Tactile Sensors for Minimally Invasive Surgical Systems

  • Author(s): Paydar, Omeed
  • Advisor(s): Candler, Robert N.
  • Grundfest, Warren
  • et al.

Minimally invasive surgery (MIS) improves patient outcomes. Operations result in smaller incisions, shorter recovery times, lower risk of infection, and reduced pain as compared to open surgery. Moreover, robotic surgical systems improve upon traditional laparoscopic tools used in MIS, including improved dexterity, tremor removal, scaled movements, and 3D visualization.

While the adoption of robotic surgical tools accelerates nationwide, these systems are characterized by an absence of touch sensation, which ultimately impedes transition of more delicate procedures. Likewise, excessive grip forces could induce tissue damage, including scar formation, hemorrhaging, perforations, and adhesions. Furthermore, without tactile information, sutures fail because of excessive tensile loads and surgeons require additional training to reach proficiency on the available surgical robots.

Although robotics addresses a subset of surgical procedures, efforts to develop and integrate multi-axis biocompatible sensor arrays with commercial robotic surgical systems remain inadequate. New tools that measure compressive sensing could prevent tissue crush injuries, while shear sensing will help reduce suture failure from excessive tensile loads. Consequently, this study investigates the development of a capacitive sensor capable of restoring touch sensation to surgeons operating robotic surgical systems.

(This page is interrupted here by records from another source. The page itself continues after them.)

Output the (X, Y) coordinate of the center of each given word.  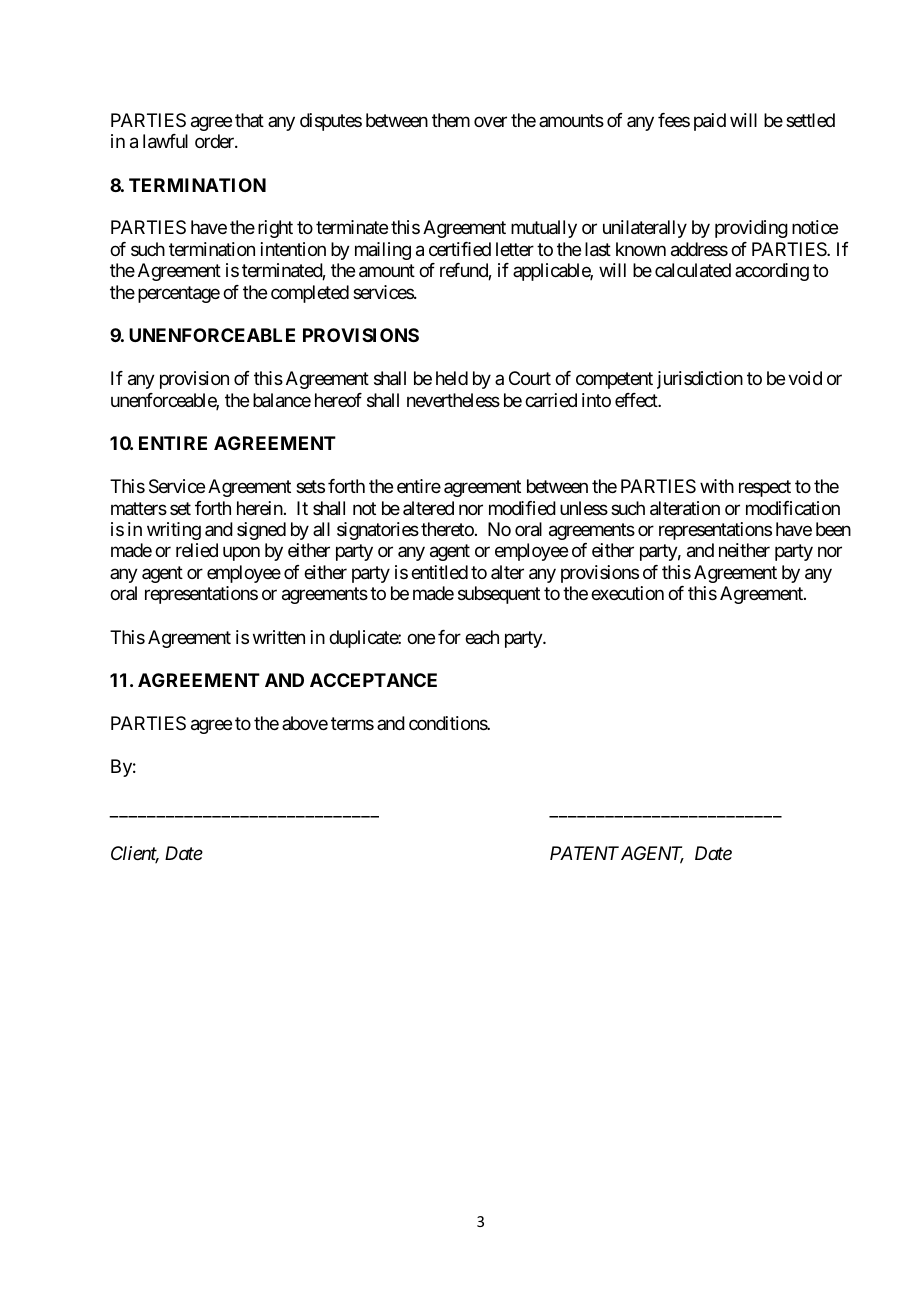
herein (260, 508)
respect (765, 488)
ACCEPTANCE (373, 680)
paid (710, 122)
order (215, 141)
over (490, 121)
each (482, 637)
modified (522, 508)
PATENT (584, 853)
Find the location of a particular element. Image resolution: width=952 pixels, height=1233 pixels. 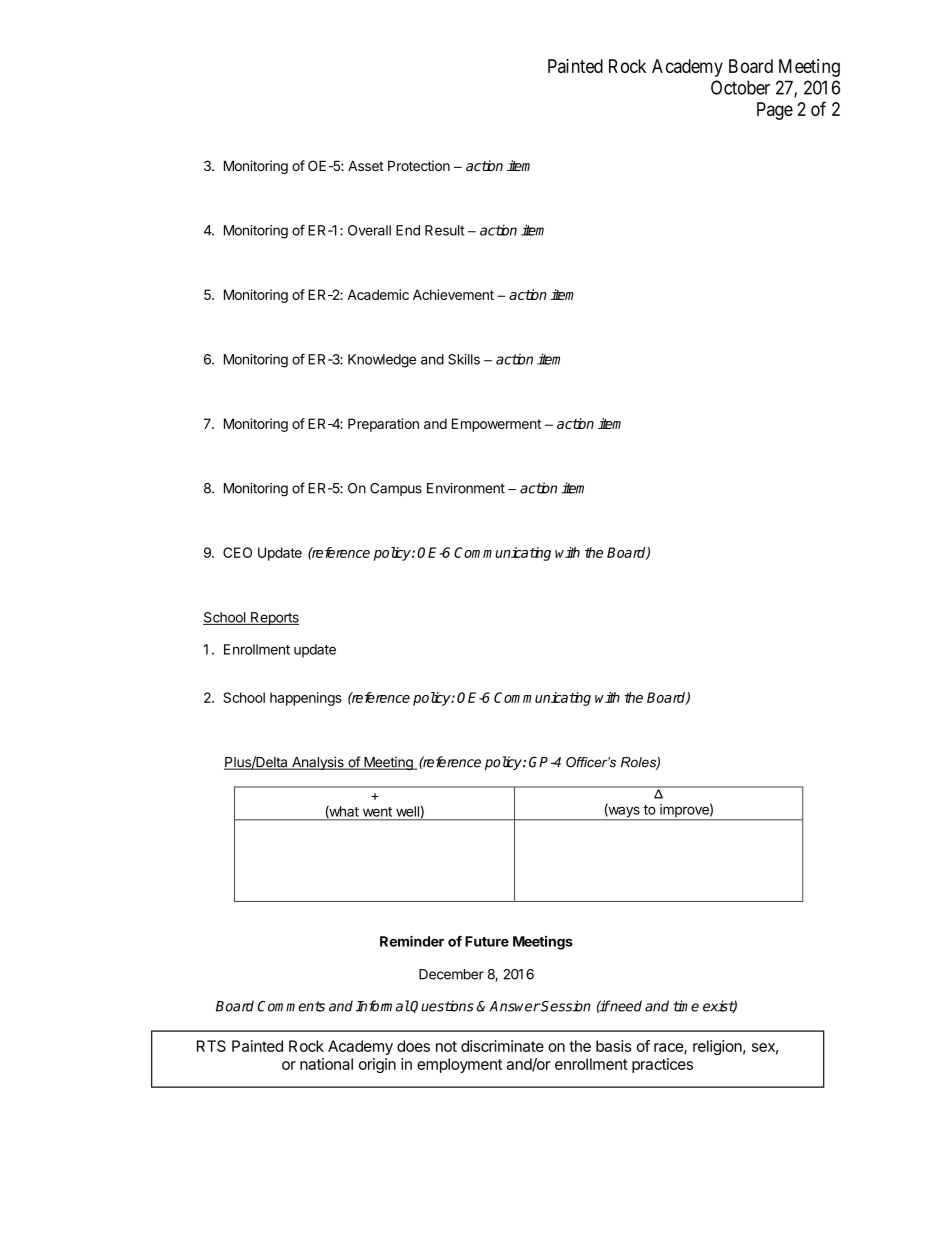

Real-time access to operative loads could minimize robotic surgical complications, and ultimately, lead to the inclusion of more challenging (demanding) procedures. This work explores a relatively under-researched, undeveloped area of robotic surgery and the major remaining challenge. Because minimally invasive surgery (MIS), specifically robotic surgery, is becoming more prevalent [1], efforts to improve the outcomes are essential. Successful acquisition of intraoperative tactile information will fast-track acceptance of these tools and prevent unwanted patient outcomes.